### Collected data entries

--

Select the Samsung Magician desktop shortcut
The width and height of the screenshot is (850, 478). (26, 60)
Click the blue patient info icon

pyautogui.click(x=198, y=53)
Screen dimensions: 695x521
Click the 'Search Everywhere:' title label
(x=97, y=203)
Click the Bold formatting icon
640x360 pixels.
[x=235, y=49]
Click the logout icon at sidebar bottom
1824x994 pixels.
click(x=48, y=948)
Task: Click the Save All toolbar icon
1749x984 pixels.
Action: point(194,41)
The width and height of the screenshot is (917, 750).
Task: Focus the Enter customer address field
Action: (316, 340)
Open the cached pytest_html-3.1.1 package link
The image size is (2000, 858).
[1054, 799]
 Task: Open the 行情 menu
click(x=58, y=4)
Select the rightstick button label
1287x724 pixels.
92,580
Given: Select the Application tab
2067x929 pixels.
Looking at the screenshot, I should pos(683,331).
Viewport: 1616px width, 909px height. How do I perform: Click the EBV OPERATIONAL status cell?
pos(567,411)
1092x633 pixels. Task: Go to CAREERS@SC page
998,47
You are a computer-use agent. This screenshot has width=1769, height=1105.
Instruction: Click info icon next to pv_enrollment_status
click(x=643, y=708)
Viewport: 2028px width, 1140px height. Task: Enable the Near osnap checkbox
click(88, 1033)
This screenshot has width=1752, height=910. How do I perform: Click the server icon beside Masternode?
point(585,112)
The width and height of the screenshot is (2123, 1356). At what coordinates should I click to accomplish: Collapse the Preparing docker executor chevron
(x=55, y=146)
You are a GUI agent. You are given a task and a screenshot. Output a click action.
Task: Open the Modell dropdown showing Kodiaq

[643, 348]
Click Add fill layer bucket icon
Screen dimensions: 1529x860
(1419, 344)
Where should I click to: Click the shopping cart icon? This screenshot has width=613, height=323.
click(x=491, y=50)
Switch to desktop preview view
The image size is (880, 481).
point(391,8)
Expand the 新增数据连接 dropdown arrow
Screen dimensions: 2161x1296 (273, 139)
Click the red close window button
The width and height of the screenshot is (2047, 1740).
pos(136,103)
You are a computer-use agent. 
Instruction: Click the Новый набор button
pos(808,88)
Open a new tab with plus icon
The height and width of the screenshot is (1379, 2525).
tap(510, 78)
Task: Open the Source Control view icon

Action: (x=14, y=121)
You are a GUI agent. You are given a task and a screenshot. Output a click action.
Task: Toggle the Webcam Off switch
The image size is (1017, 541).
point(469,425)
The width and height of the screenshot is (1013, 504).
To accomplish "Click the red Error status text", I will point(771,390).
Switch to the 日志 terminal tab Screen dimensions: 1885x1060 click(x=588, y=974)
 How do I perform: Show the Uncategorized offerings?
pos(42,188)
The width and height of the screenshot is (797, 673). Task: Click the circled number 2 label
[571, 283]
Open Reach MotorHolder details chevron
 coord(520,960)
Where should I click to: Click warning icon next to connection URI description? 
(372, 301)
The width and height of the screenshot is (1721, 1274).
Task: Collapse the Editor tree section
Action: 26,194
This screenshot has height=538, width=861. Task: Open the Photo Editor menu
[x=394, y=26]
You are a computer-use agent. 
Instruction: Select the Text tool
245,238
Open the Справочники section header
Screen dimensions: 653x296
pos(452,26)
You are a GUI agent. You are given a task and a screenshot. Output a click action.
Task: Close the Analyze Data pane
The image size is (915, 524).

--

### Your objective
Set down exactly, and only, the lines from the one containing "Expand the 新增数据连接 dropdown arrow" through the final line of the entries above.

### Result
Expand the 新增数据连接 dropdown arrow
Screen dimensions: 2161x1296 (273, 139)
Click the red close window button
The width and height of the screenshot is (2047, 1740).
pos(136,103)
You are a computer-use agent. 
Instruction: Click the Новый набор button
pos(808,88)
Open a new tab with plus icon
The height and width of the screenshot is (1379, 2525).
tap(510, 78)
Task: Open the Source Control view icon

Action: (x=14, y=121)
You are a GUI agent. You are given a task and a screenshot. Output a click action.
Task: Toggle the Webcam Off switch
The image size is (1017, 541).
point(469,425)
The width and height of the screenshot is (1013, 504).
To accomplish "Click the red Error status text", I will point(771,390).
Switch to the 日志 terminal tab Screen dimensions: 1885x1060 click(x=588, y=974)
 How do I perform: Show the Uncategorized offerings?
pos(42,188)
The width and height of the screenshot is (797, 673). Task: Click the circled number 2 label
[571, 283]
Open Reach MotorHolder details chevron
 coord(520,960)
Where should I click to: Click warning icon next to connection URI description? 
(372, 301)
The width and height of the screenshot is (1721, 1274).
Task: Collapse the Editor tree section
Action: 26,194
This screenshot has height=538, width=861. Task: Open the Photo Editor menu
[x=394, y=26]
You are a computer-use agent. 
Instruction: Select the Text tool
245,238
Open the Справочники section header
Screen dimensions: 653x296
pos(452,26)
You are a GUI agent. You are given a task and a screenshot. Output a click action.
Task: Close the Analyze Data pane
The image size is (915, 524).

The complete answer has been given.